It is a small town in the province of Pescara between the river Nora to the North and the river Cigno to the South, the territory was formerly called Fellonica (and, subsequently, Follonica) and was inhabited by the Vestini. With the arrival of the Barbarians, the population sheltered in the nearby hills and around the year 1000, a castle was erected. Recently, in the surrounding countryside finds of pre-Roman and Roman Ages have been brought to light. Over the centuries Nocciano submitted the rule of several Lords and their families: the Sterlich-Aliprandi, the Riccardis of Ortona, the d'Afflitto, the Rovito, the Tommaso of Collalto the Camponeschi, the Pavese and the Valignani (XIV-XIX)
The town's name derives, according to some historians, to its location on the summit of a walnut (Nux) shaped hill, which also appears in the municipality coat of arms.
Not to miss:
- the castle, recently restored, today houses a Museum of Contemporary Art. The building was edified around the year 1000, to defend the population from the continuous raids of the Barbarians. The defensive structure of the castle is evident by the presence of cellars, traps and a secret passage that leads into the open countryside. The castle, over the years, even after renovations, still preserves the battlements, its lintels, its ceilings, an interior cloister and a gallery lodge.
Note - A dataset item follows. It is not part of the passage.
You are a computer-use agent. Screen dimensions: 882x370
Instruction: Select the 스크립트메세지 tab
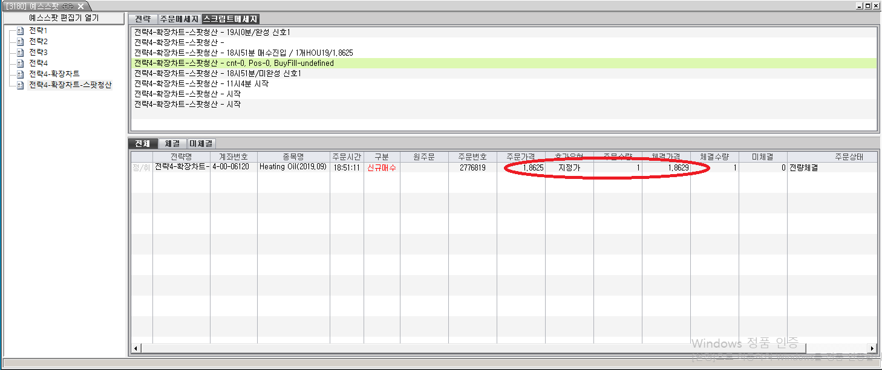click(230, 19)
- the Church of San Lorenzo, in the Romanesque style;
- the Church of St. Anthony of Padua (XVI-XVII century), decorated with Baroque plasterwork, altarpieces and paintings of great value;
- the Church of the Madonna delle Grazie, in Romanesque style with frescoes of the XIV and XV centuries;
- the small Church of San Rocco, with an XVIII century painting of the Saint;
- the XIV century Church of Saint Vittorino;
- the enchanting cloister of the former Franciscan convent, now privately owned.